GOAL OF THE EXERCISE>
Every line with the word "number" in it should be extracted from the data that follows.

===

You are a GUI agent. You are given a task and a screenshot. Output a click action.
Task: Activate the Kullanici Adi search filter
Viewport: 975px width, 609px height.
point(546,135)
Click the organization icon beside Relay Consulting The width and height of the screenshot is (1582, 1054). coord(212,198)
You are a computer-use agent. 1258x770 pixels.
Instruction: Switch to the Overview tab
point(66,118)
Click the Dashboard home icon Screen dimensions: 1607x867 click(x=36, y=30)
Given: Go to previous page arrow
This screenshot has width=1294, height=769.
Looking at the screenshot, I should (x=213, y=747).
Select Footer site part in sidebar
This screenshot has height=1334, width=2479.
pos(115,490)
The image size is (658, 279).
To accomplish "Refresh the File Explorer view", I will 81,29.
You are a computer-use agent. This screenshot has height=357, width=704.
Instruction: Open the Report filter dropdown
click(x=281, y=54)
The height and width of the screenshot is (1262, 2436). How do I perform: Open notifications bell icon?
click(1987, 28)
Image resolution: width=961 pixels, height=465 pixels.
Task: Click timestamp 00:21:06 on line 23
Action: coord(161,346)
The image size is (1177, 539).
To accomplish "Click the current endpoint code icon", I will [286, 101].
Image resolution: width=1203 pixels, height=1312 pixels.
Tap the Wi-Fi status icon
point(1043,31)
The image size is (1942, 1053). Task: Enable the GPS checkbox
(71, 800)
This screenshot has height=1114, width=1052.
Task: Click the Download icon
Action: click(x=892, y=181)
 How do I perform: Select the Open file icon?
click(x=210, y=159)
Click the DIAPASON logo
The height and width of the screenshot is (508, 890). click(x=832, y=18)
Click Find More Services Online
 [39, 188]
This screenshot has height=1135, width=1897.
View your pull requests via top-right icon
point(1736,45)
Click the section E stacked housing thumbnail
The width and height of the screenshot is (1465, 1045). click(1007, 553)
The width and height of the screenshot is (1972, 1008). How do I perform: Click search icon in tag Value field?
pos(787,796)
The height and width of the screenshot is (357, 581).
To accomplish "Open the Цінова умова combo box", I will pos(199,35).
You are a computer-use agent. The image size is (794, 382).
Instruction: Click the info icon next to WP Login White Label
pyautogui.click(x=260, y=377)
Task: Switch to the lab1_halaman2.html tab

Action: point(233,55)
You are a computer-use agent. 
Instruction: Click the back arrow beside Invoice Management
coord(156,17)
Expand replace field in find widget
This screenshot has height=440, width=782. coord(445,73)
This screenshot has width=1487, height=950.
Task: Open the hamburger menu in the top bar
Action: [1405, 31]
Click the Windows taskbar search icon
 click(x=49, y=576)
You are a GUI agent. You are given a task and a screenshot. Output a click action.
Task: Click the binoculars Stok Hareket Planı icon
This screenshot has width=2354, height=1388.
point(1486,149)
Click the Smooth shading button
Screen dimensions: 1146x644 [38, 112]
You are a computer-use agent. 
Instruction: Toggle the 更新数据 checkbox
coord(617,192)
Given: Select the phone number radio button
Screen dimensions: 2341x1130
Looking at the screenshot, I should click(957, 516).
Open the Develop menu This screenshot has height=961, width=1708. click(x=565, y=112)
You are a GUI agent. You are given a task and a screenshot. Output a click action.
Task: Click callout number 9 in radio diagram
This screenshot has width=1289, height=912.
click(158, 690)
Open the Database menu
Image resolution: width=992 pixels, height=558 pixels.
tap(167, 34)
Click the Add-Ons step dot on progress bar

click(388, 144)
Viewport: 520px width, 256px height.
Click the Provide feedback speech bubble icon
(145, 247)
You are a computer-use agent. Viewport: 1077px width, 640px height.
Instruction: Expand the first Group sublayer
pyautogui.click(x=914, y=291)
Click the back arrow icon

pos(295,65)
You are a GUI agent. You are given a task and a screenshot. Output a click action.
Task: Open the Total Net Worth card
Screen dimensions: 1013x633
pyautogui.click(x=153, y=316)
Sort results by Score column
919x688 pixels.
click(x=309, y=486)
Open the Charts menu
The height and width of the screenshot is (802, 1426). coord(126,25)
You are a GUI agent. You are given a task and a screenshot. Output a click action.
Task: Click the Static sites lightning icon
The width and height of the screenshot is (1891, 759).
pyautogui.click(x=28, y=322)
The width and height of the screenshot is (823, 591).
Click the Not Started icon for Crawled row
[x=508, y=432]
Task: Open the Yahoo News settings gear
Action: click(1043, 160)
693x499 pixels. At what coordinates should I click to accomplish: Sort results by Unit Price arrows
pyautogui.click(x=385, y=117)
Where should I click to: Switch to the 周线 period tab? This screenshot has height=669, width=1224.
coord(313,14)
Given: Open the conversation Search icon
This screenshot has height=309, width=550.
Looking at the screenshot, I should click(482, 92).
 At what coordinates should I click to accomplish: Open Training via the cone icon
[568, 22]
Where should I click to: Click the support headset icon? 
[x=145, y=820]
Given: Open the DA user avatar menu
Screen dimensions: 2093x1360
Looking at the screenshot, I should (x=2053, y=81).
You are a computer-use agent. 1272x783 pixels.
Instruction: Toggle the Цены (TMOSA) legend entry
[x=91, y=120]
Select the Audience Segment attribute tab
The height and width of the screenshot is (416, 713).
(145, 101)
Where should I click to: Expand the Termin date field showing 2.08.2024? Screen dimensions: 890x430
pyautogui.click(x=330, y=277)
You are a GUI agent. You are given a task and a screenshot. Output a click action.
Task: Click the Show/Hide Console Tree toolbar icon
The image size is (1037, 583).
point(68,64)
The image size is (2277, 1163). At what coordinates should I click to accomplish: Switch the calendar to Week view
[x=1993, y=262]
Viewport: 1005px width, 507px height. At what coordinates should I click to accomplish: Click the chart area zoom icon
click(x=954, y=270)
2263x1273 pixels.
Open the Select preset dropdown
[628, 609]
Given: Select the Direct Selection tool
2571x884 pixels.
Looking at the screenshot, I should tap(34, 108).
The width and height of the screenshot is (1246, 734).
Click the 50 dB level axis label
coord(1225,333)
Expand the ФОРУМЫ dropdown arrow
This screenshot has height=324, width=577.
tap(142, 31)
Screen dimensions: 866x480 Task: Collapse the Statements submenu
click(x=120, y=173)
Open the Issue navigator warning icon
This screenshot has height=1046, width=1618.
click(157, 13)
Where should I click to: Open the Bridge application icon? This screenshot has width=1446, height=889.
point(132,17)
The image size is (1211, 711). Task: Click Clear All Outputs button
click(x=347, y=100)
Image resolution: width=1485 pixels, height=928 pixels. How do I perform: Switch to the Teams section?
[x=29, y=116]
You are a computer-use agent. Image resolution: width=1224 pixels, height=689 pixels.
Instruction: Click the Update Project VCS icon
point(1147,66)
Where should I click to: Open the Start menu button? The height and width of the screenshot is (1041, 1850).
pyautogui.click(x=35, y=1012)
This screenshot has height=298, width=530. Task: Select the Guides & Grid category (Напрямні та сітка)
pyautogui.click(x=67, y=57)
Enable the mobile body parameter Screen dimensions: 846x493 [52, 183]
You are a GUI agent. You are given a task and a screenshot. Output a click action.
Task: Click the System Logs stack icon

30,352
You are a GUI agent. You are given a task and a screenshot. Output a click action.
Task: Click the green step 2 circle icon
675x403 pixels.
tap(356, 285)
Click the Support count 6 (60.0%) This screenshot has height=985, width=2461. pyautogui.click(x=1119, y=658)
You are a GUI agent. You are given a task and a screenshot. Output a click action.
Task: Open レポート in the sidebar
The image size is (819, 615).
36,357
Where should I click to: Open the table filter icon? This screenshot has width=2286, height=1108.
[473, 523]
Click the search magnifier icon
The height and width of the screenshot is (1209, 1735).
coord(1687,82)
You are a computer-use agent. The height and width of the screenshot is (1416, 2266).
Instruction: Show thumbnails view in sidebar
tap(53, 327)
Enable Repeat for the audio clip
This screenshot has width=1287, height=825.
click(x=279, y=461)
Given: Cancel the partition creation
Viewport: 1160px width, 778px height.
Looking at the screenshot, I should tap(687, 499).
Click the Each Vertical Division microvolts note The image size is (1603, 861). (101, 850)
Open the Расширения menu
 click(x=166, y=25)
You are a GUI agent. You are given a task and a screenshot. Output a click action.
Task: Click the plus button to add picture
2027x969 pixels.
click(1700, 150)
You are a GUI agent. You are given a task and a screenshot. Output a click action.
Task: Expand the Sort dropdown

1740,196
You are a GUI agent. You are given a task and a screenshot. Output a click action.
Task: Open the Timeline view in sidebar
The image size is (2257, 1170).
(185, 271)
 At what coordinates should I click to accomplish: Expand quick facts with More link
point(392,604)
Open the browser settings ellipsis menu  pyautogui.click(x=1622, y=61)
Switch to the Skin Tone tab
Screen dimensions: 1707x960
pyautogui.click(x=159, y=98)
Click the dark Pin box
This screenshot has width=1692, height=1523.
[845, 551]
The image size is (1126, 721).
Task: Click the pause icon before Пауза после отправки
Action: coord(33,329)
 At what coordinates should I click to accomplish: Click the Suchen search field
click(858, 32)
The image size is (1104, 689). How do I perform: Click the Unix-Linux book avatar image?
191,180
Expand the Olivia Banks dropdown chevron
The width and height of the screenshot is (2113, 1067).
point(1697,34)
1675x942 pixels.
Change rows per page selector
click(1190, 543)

===

EXERCISE OUTPUT>
Given: Select the phone number radio button
Task: Click callout number 9 in radio diagram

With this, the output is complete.